CASTLE ON THE HUDSON

CASTLE ON THE HUDSON

(director: Anatole Litvak; screenwriters: Seton I. Miller, Brown Holmes, Courtney Terrett/based on the book by Warden Lewis E. Lawes and on the 1933 film 20,000 Years in Sing Sing; cinematographer: Arthur Edeson; editor: Thomas Richards; music: Adolph Deutsch; cast: John Garfield(Tommy Gordon), Ann Sheridan (Kay Manners), Pat O’Brien (Prison Warden Walter Long), Jerome Cowan (Ed Crowley), Burgess Meredith (Steve Rockford), Henry O’Neill (District Attorney), John Litel (Prison Chaplain), Robert Strange (Joe Morris), Billy Wayne (Pete), Margot Stevenson (Ann Rockford), Guinn “Big Boy” Williams (Mike Cagle), Willard Robertson (Detective Ragan), Barbara Pepper (Goldie); Runtime: 76; MPAA Rating: NR; producers;Anatole Litvak/Samuel Bischoff: WB Archive Collection; 1940-B/W)
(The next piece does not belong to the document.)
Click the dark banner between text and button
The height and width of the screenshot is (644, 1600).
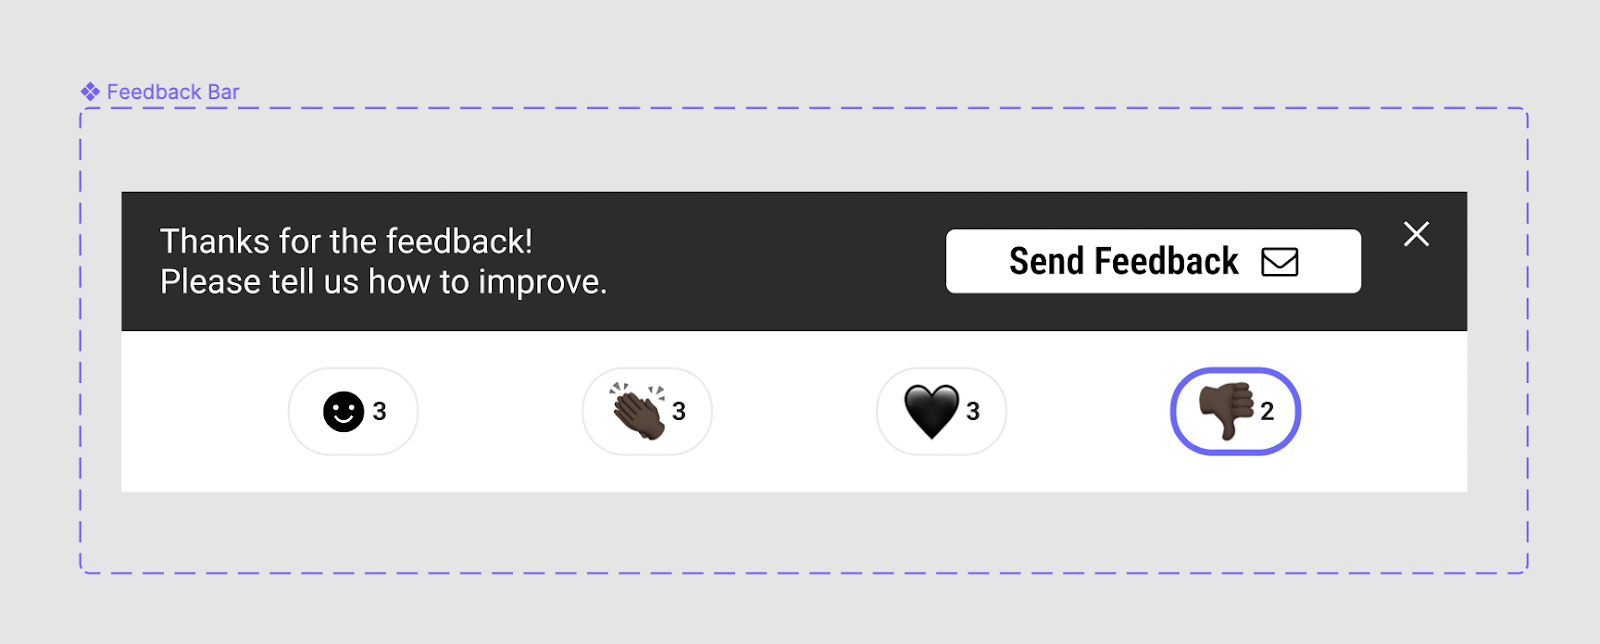(x=776, y=261)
“A needless remake of 20,000 Years in Sing Sing.

Reviewed by Dennis Schwartz

The born in Kiev, Ukraine veteran Hollywood studio filmmaker Anatole Litvak (“Anastasia”/”The Night of the Generals”) adequately directs this out-dated crime drama. It’s written by Seton I. Miller, Brown Holmes, and Courtney Terrett, with dialogue that seems absurd for today’s prison pictures. They base their heart-bleeding liberal screenplay on the book by Warden Lewis E. Lawes. It’s a needless remake of 20,000 Years in Sing Sing (1933), modernizing it but keeping it gloomy and only marginally better, An energized John Garfield in the tough-guy, smart-aleck, gangster role previously played with vinegar by Spencer Tracy, excels. It has the former Group Theatre actor from NYC reluctantly appearing in another prison picture from Warners and not liking it, but taking the typecast criminal part after they promised not to change the ending where his character gets the electric chair for the murder of his lawyer that was committed by his girlfriend Kay Manners (Ann Sheridan).
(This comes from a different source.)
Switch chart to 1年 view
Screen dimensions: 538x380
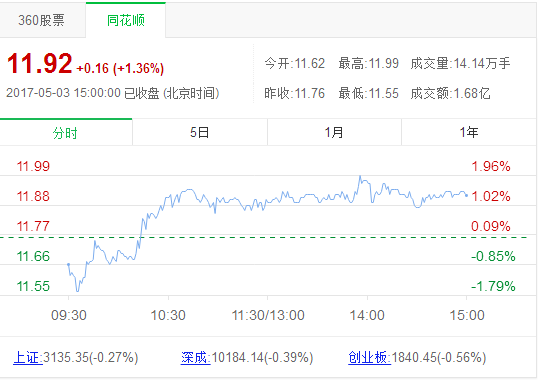[469, 132]

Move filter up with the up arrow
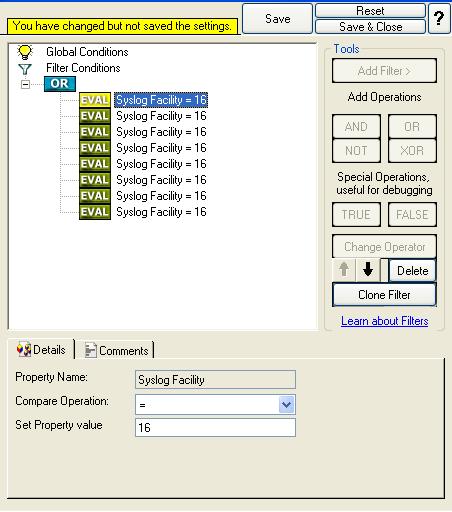(x=344, y=269)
Tommy Gordon (John Garfield) is this obnoxious, egotistical, snarling Manhattan gangster, who gets a
5 to 30 year sentence for an armed robbery of a jewelry store and is sent to Sing Sing (the ‘Castle on the Hudson,’ located in Ossining, NY). He goes nutso when his shady politically connected lawyer Crowley (Jerome Cowan) fails to get him quickly released as promised, as he’s confronted by an honest reform-minded warden played by Pat O’Brien, who can’t be bribed (as if O’Brien’s still a priest in one of those sentimental Bing Crosby films).

Realizing he’ll be in prison for a long time, Gordon plans an escape with another prisoner (
Burgess Meredith), but at the last minute changes his mind because he’s superstitious about doing robberies on Saturday, a day he considers to be unlucky for him.

When Gordon falls in line with the prison routines and causes no more trouble, and Kay jumps out of a moving car trying to avoid his crooked lawyer’s advances
and is hospitalized in critical condition, the warden rewards the good behaving Gordon with a day’s furlough, on the honor system, to visit Kay.

I confess I didn’t think much of the film, but I’m a fan of Garfield and his fiery performance makes the film watchable despite all its drawbacks.